- WHAT IS EXPECTED
No pictures, please. Copy exactly the lines from the one with "Task: Click the" through the final line below.

────────────────────────────────────────

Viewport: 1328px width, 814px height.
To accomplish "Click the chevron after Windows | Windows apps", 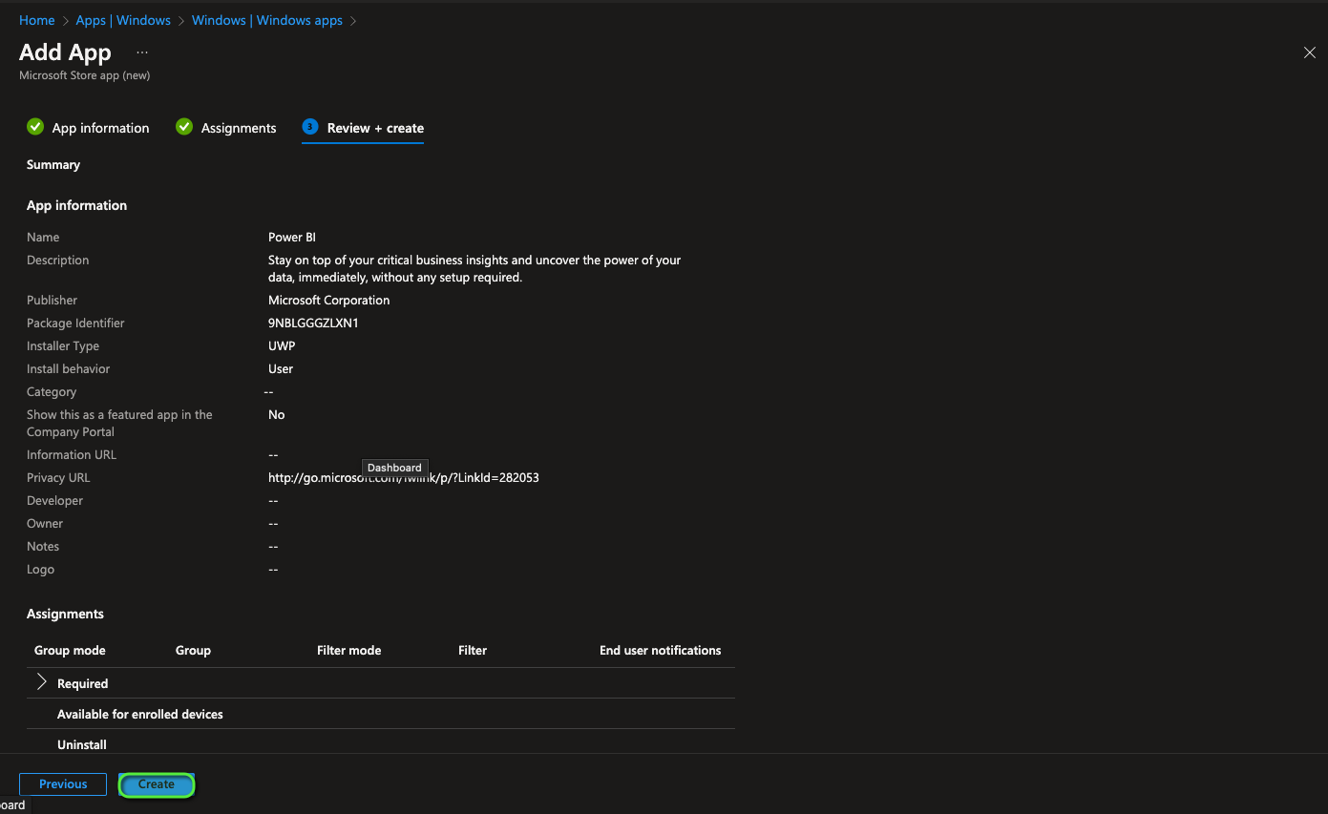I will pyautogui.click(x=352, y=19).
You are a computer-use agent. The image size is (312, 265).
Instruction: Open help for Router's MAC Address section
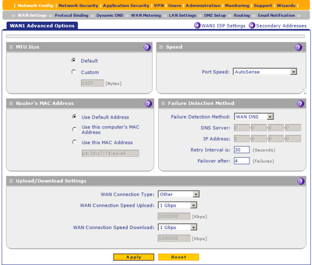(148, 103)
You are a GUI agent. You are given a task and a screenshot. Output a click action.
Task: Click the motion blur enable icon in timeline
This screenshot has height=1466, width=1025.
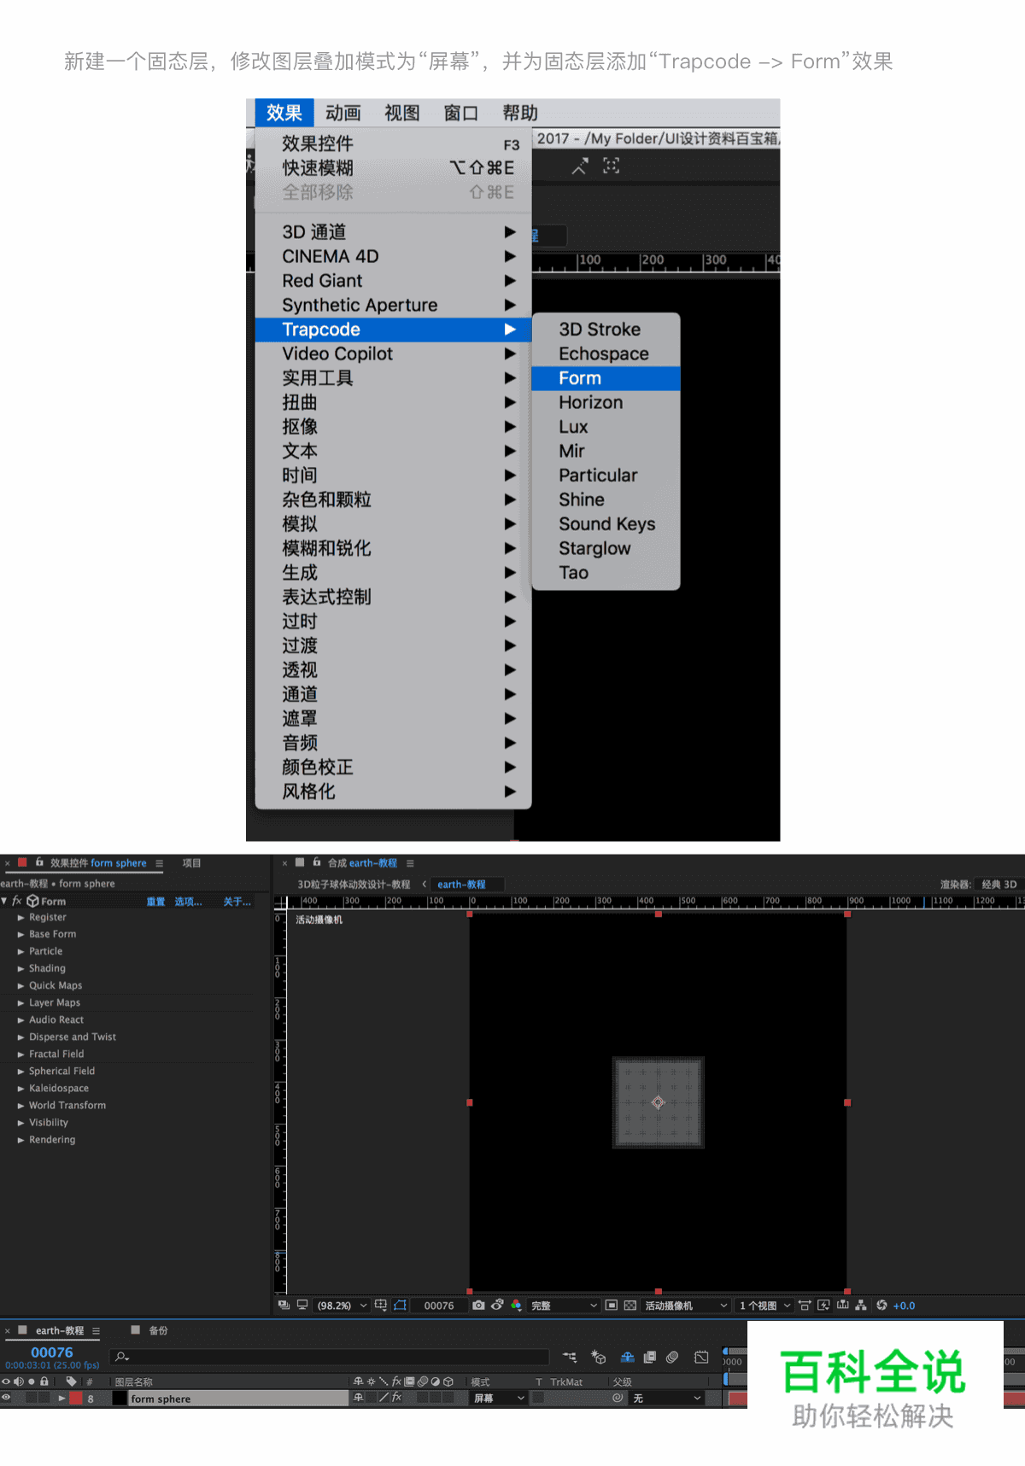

────────────────────────────────────────

- SOLUTION TO THE PROBLEM
Task: Click the motion blur enable icon in timeline
This screenshot has height=1466, width=1025.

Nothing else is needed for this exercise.